I’m referring to a classic game between the Yankees and Red Sox from September 14, 1977. The Yankees had a 2 1/2 game lead over Boston and a 3-game lead over Baltimore in the division race, with 17 left to play (the Red Sox had 18, the Orioles had 19).
It was the middle game of a three-game series, the Yankees having won the night before. The younger generation doesn’t remember this game, but for fans a little older than I am, I imagine it’s an instant classic.
For the first eight and a half innings, the game was dominated by great defensive plays, of which Jackson had two including one that might have been a home run robbery, and missed opportunities, of which the Red Sox had many. The Red Sox were 0-for-5 with a man on third base in this game against Ed Figueroa, with the outs coming from Carl Yastrzemski (twice), Butch Hobson, Carlton Fisk, and Fred Lynn. The most frustrating of those was Lynn’s bases-loaded no-outs double play in the fifth inning.
The score stayed even until the bottom of the ninth when Thurman Munson singled. The next at-bat was a second-guessers delight on a couple of fronts. On the Boston side, many wondered why Don Zimmer stuck with Reggie Cleveland instead of going to top reliever Bill Campbell to pitch to Reggie Jackson. On the Yankees side, Jackson being asked to bunt, not once but twice, was a puzzle. He hadn’t bunted in a regular season game since the 1972 season.
The bunt sign came off by the time the count was 3-2 and Jackson followed with a 430-foot walk-off home run. It was the kind of moment the Yankees paid big money for when they signed him.
“We’re going to win the pennant,” said Yankees manager Billy Martin to the media afterwards. “I never doubted that. This is the kind of team that rises to the big occasion.”
None was better at that than Jackson, from whom the postgame comments (recorded by Michael Farber of the Bergen Record) were priceless.
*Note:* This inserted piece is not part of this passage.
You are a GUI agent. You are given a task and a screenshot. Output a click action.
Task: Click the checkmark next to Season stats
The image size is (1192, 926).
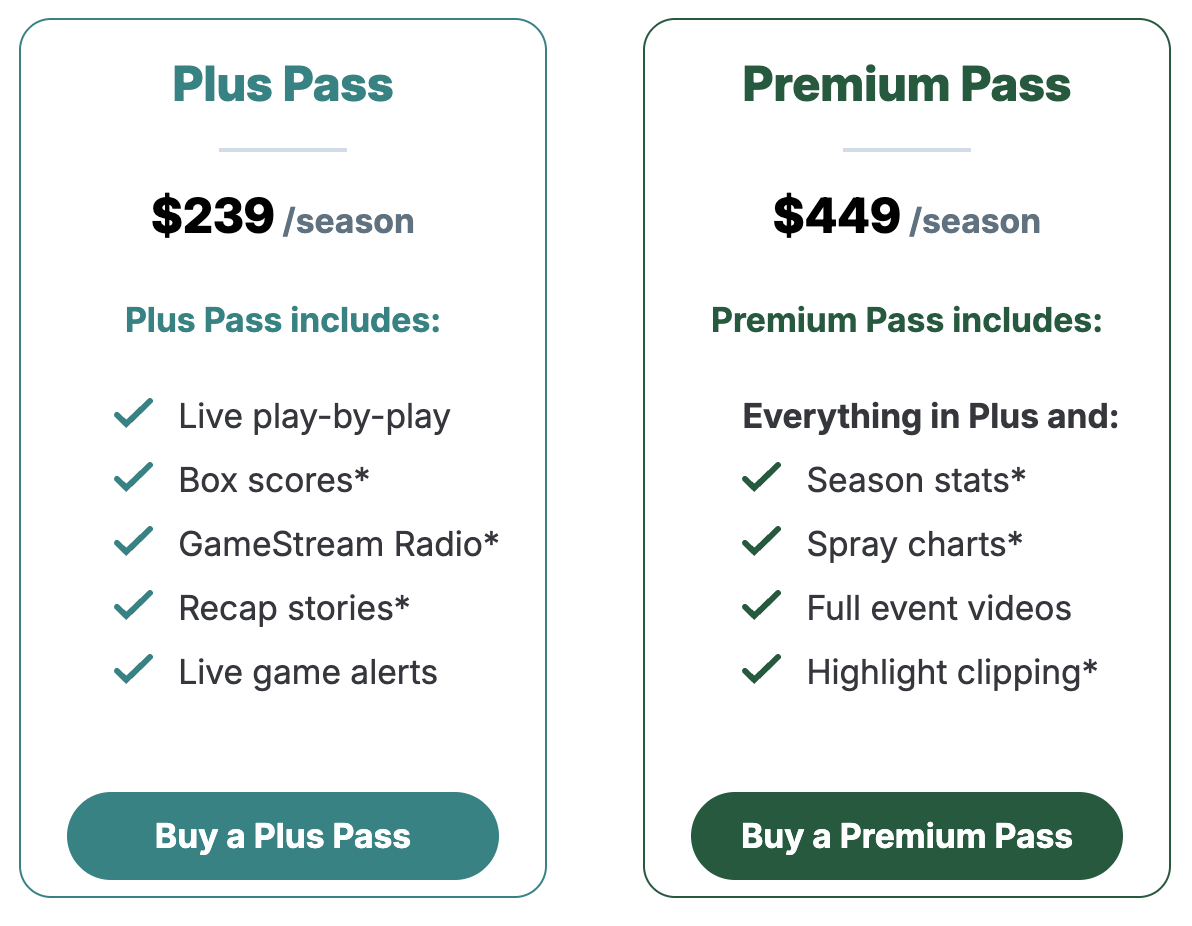point(761,478)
“It’s like a fairy tale,” Jackson said. “It’s exciting. You feel everybody loving you. Everyone appreciating you … The more talent someone has, the more someone gets involved and the more he needs to be appreciated … Steinbrenner gave me a lot of bread. I went for the money. I went to New York and tonight was a situation in which I almost had to do something. In the on-deck circle, I prayed to God to let me hit one out and that I would tell everyone you did it. I hit it right on the screws, right on the joy spot.”